TASK REQUIREMENTS: Your task is to retype every entry exactly while omitting the pictures.

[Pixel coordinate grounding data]
──────────────────────────────
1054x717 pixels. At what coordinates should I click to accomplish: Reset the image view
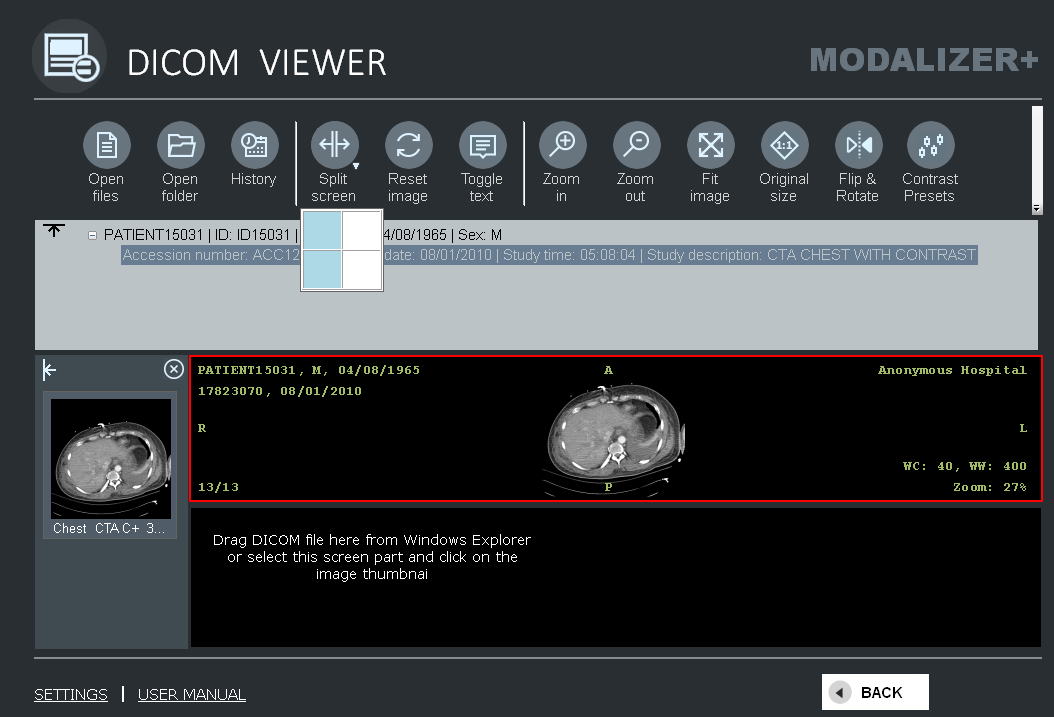click(x=408, y=146)
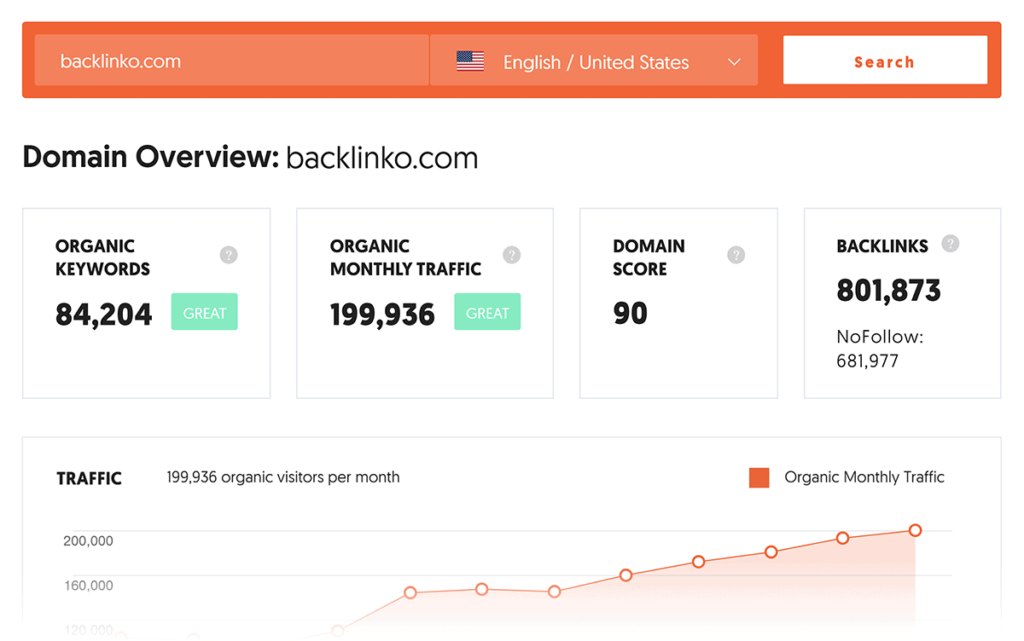1024x641 pixels.
Task: Show the Domain Score help tooltip icon
Action: (736, 255)
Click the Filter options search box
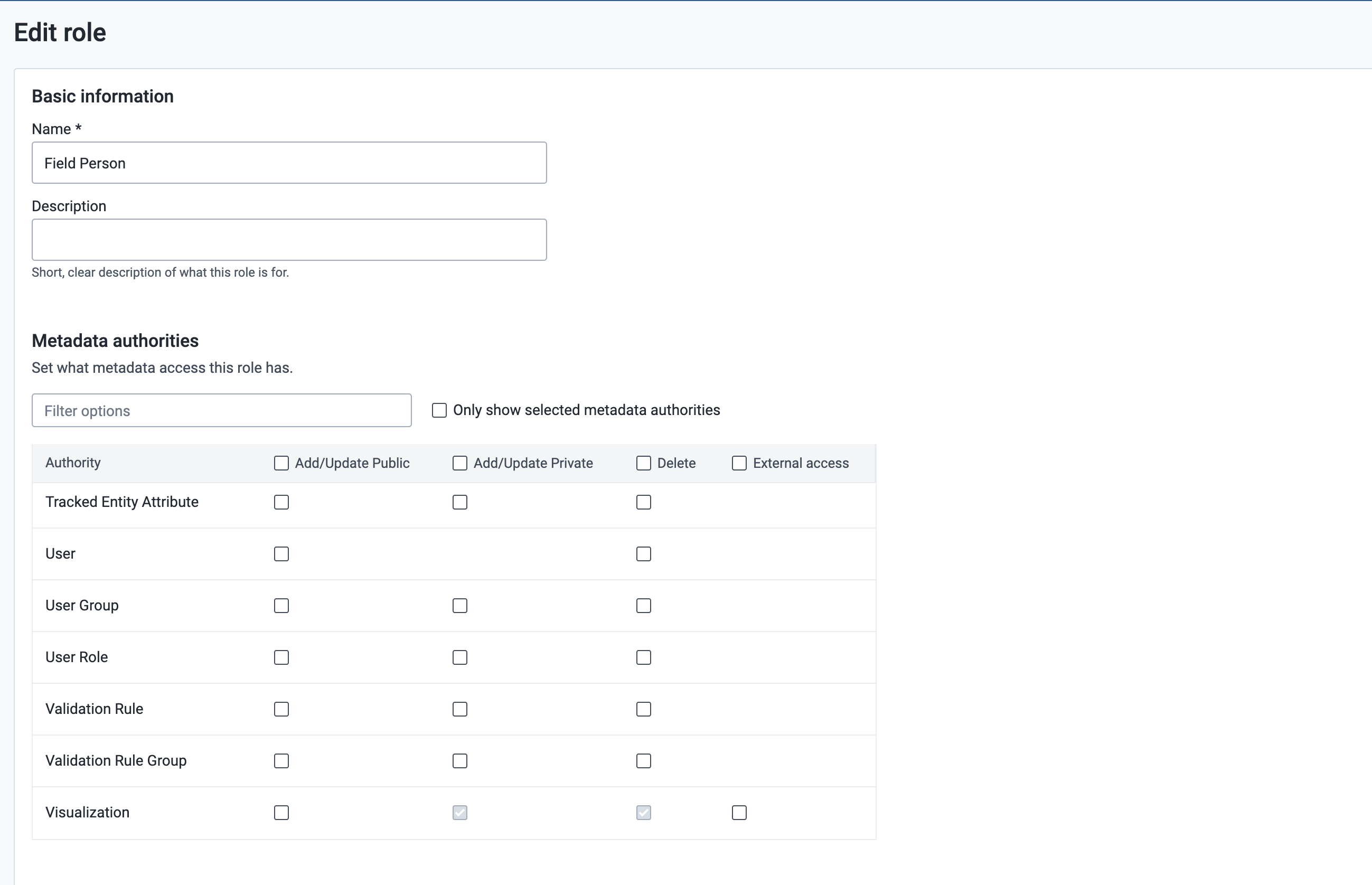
──────────────────────────────
EXERCISE RESULT:
1054x717 pixels. At what coordinates should I click to accomplish: Reset the image view
click(x=408, y=146)
1024x641 pixels.
Task: Show the Domain Score help tooltip icon
Action: (736, 255)
Click the Filter options search box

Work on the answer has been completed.